U. MICHIGAN (US) — For the first time, technology has captured in real time the impact that caused a high school football player to break his neck in a head-down tackle.
It is rare for a high school or college student to suffer a broken neck. The bigger, more common problem in youth athletics is concussion.
However, most of the media attention and research focuses on professional sports, says Steven Broglio, assistant professor of kinesiology at the University of Michigan.
Concussion among football athletes occurs at about 90 to 100 g-force. A shuttle launch has about 3 g-force. (Credit: Steven Broglio)
“To us, the larger public health issue is with the 1.5 million high school kids that play football each year. Not the 1,500 that play in the NFL.”
The student-athletes in Broglio’s study wear helmets outfitted with padded sensors called the Head Impact Telemetry System.
The sensors, the same type that activate a car air bag, wirelessly transmit the location and magnitude of the impact to a sideline computer 10-20 seconds later.

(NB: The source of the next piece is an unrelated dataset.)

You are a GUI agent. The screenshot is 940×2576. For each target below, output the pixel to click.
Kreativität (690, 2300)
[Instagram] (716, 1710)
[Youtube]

In this particular player’s case, it was obvious that something serious had occurred, but the impact he sustained wasn’t as hard as others in the study have sustained who weren’t concussed.
The research is published in the New England Journal of Medicine.
Each athlete’s body reacts differently to impact, but the average for concussion is about the same across high school, college, and professional.
A concussion occurs at roughly 90 to 100 g-force, “which is like smashing your head against a wall at 20 mph,” Broglio says. The shuttle launch is about 3 g-force; a rolling fighter pilot about 5-10 g-force.
A high school football player takes about 652 impacts over a 12-13 week season.
“I challenge you to find a parent who will tell their kid to bang their head against the wall 652 times in 12 weeks,” Broglio says. “It’s an interesting way to think about it.”
Eventually, Broglio says he would like to see a similar system used as diagnostic tool to record linear acceleration, rotational acceleration, and impact location on every athletic field, but that kind of technology is still years away from becoming reality.
“Ultimately, we’re trying to use these measures to predict concussion,” Broglio says. “If someone exceeds a certain level then we would know they have a concussion and we could pull them.”
The injured student healed and was cleared 12 weeks later to play basketball, Broglio says.
Researchers from Brown University and the University of New Hampshire contributed to the study.